Pero no lo hago. De pronto ya no quiero enfrentarme a mi final como mi madre, peleando como un zorro. Lo que quiero es enfrentarme a él como imagino que lo hizo Ruth, con fortaleza.
Me trago la saliva. Lo miro fijamente a los ojos. Ni con resentimiento ni con temor.

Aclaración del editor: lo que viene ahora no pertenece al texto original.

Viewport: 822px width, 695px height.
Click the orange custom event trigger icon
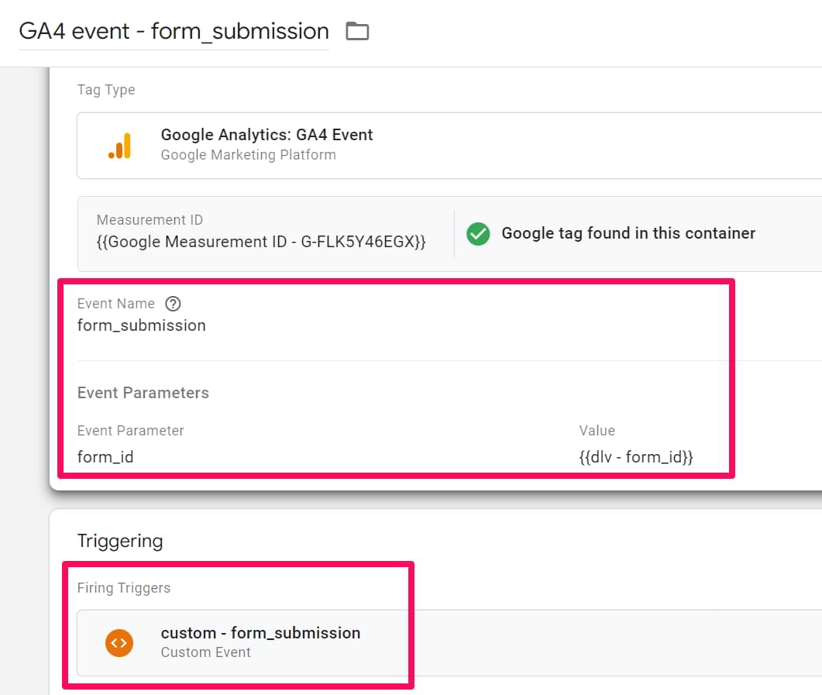119,642
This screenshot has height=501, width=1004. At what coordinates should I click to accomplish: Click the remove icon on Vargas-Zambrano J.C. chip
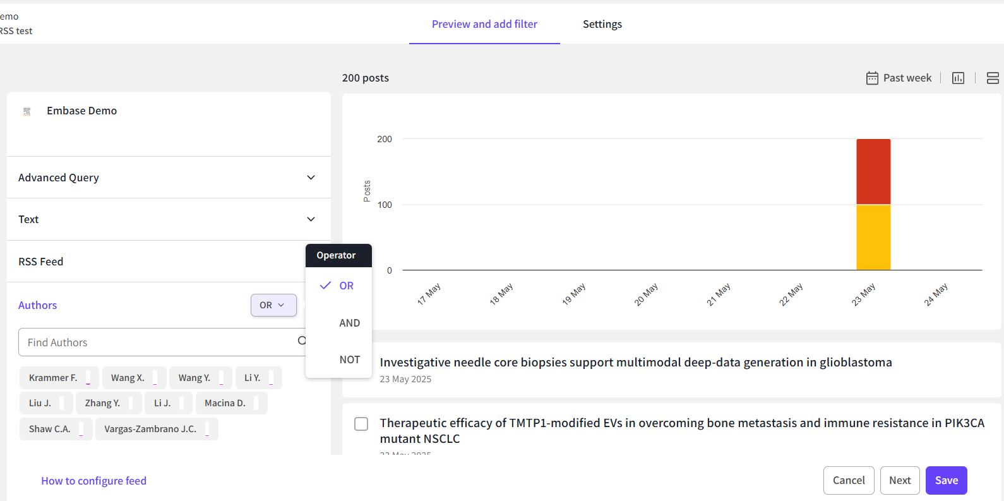pos(207,429)
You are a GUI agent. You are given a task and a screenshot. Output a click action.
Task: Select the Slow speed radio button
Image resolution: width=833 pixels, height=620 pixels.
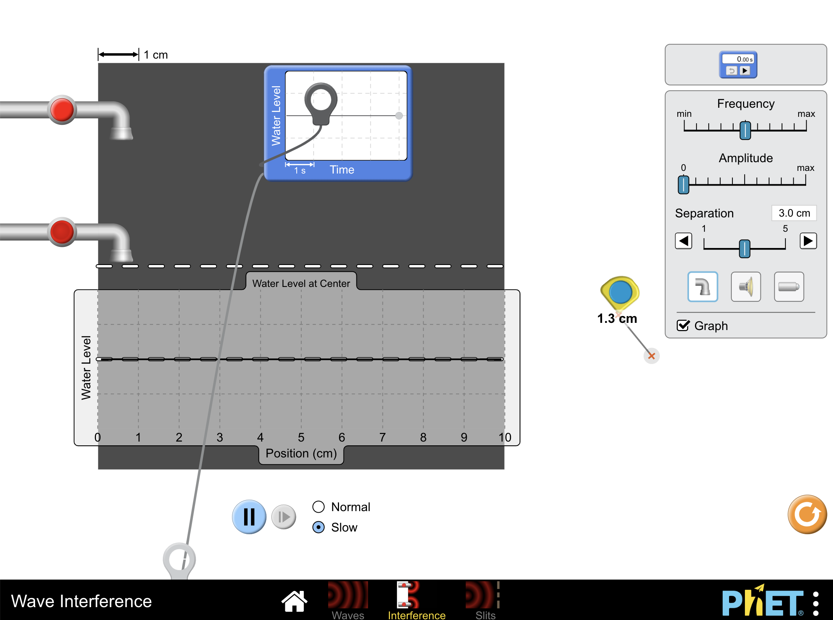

Fijamente.
Paul me mantiene la mirada. Sin resentimiento ni temor. Serenamente.
—Aquí no hay nadie —informa finalmente a Dedos Negros, soltando la túnica para que vuelva a ocultarme.
Yo tengo que ahogar una risita y estoy a punto de delatarme sola.
—¡Pero si ha entrado aquí! —se indigna Dedos Negros en voz baja. Oigo el bofetón que le propina a Paul en la mejilla. Y el golpe seco que me indica que, del guantazo, el actor acaba de caer al suelo.
—Tú, soldado —conmina Dedos Negros a un guardia—. Vuelve a revisar en ese perchero.
Unas botas se separan de la zona de baúles y vienen directas hacia mi escondite.
El filo de una espada se hunde en la túnica que tengo al lado. En cuestión de segundos me ensartará como a un conejo.
—¡Señor! —llama Paul en tono imperioso. Veo que sus pies se dirigen a la puerta de entrada de la tienda.
—¿Qué ocurre ahora? —pregunta Dedos Negros volviéndose hacia él.
—¡Mirad! Mirad ahí. —Y tira de la parte baja de la lona—. Tal vez había una estaca un poco suelta.
Los guardias se arrodillan para comprobarlo. En un momento verán que no hay ninguna estaca suelta.
Pero entonces entiendo lo que pretende Paul. Ha desviado la atención de los hombres, alejándola del lado de la tienda en el que estoy. Dedos Negros y los demás han dejado de mirar hacia aquí. Me está dando una oportunidad para escapar a través de la abertura que lleva al escenario. Un escenario ante el que, en ese momento, centenares de personas, entre ellas la reina, siguen una representación. Pero ¿qué otra opción me queda?
Mientras Dedos Negros y los guardias siguen concentrados en Paul, con el tobillo torcido, me arrastro hacia la entrada del escenario. Vuelvo la cabeza una sola vez. Dedos Negros observa a sus guardias, que tiran de la lona de la tienda. Paul tiene la cara orientada hacia ellos pero, como un gato, mueve los ojos para mirarme. Está más serio que nunca, pero no deja de mirarme. Yo, rápida como el rayo, le doy las gracias con un movimiento de cabeza y me cuelo por la abertura del lienzo.